Mark Twain’s 43rd Thanksgiving

In 1905, Thanksgiving Day fell on the 30th of November, which also happened to be Sam Clemens’s 70th birthday. In his autobiography, he claims an effort was made “to get the President to select another day for the national Thanksgiving, and I furnished him with arguments to use which I thought persuasive and convincing.” Among these was that “the original reason for a Thanksgiving Day has long ago ceased to exist – the Indians have long ago been comprehensively and satisfactorily exterminated and the account closed with Heaven.” This, perhaps, gives a good sense of Clemens’s mood as the holiday approached.

Twain argued nothing had happened in the preceding year worth giving thanks for, citing “several vicious and inexcusable wars,” scandalous “revelations” of financial fraud, and the “usual annual slaughters and robberies in the Congo State” as evidence “that if there was an honest man left in the United States, there was only one, and we wanted to celebrate his seventieth birthday.” President Roosevelt, who Twain had already begun habitually savaging in in both public and private writings, was, predictably, not persuaded by an argument founded upon a dismal view of the country during his administration, though he did send a flattering if contrite letter to be read at Twain’s party, which was postponed until the 5th of December.

Twain appears to have spent the momentous day largely alone in his townhouse in New York City. He lunched with his close friends, Emilie and Henry Rogers, then retired to work on his speech for the upcoming banquet. That speech, with its comical asides about smoking, drinking, and diet, became one of the most celebrated works from Twain’s late phase, possessing the deadpan sarcasm and ironic self-assurance associated with his stage persona.

But Twain discarded several passages written for the occasion, likely begun on Thanksgiving evening, which are more reflective of the dark writing associated with his “widower” period. These would be published posthumously as a short essay, “Old Age.” “I arrived on the thirtieth of November, fresh from a care-free and frivolous 69,” he wrote, “and was disappointed.”

Old Age, white-headed, the temple empty, the idols broken, the worshippers in their graves, nothing left but You, a remnant, a tradition, belated fag-end of a foolish dream, a dream that was so ingeniously dreamed that it seemed real all the time; nothing left but You, centre of a snowy desolation, perched on the ice-summit, gazing out over the stages of that long trek and asking yourself “would you do it again if you had the chance?”
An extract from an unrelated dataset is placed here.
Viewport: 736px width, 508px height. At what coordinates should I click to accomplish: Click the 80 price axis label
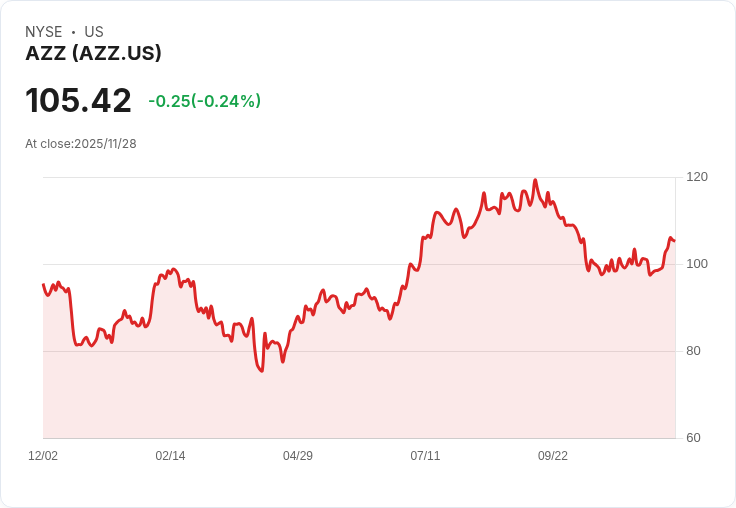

Happy Thanksgiving. Maybe, don’t spend too much of it alone. “When others drink,” as Twain told partygoers a few days later, “I like to help.” And, also, if you can help it, don’t think so much about current events. “I have lived a severely moral life,” Twain said, “But it would be a mistake for other people to try that, or for me to recommend it.” Instead, y’know, have a cigar, “frolick with mince-meat pie after midnight,” and take it easy. “I have never taken any exercise, except sleeping and resting,” Twain said, “My habits protect my life, but they would assassinate you.”